→ **INSTRUCTION**
Could you copy out every line of the listing below word for word, leaving out the pictures?
··· EXCERPTED DATA ···
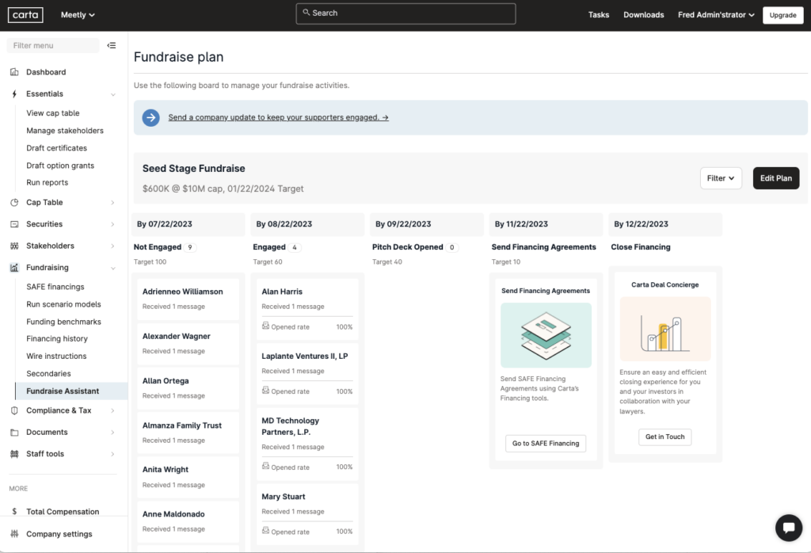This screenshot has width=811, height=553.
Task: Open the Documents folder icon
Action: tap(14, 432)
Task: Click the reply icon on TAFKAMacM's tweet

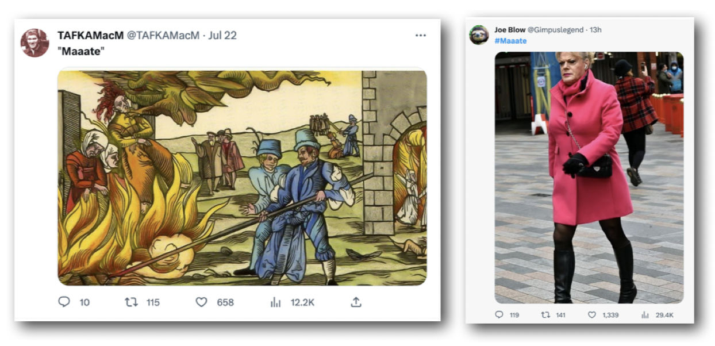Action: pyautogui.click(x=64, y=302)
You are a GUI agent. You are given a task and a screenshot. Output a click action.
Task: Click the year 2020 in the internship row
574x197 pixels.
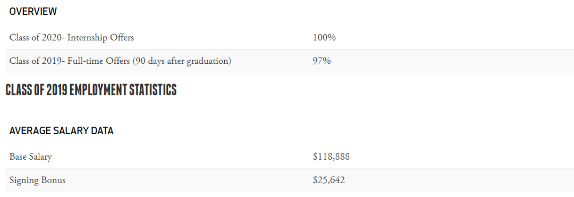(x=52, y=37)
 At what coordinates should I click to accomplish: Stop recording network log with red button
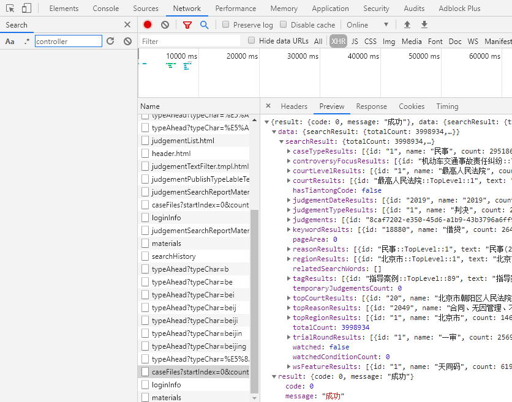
···
→ **THE REPLY**
This screenshot has width=811, height=553.
Task: Open the Documents folder icon
Action: tap(14, 432)
Task: Click the reply icon on TAFKAMacM's tweet

Action: pyautogui.click(x=64, y=302)
You are a GUI agent. You are given a task and a screenshot. Output a click action.
Task: Click the year 2020 in the internship row
574x197 pixels.
(x=52, y=37)
 At what coordinates should I click to accomplish: Stop recording network log with red button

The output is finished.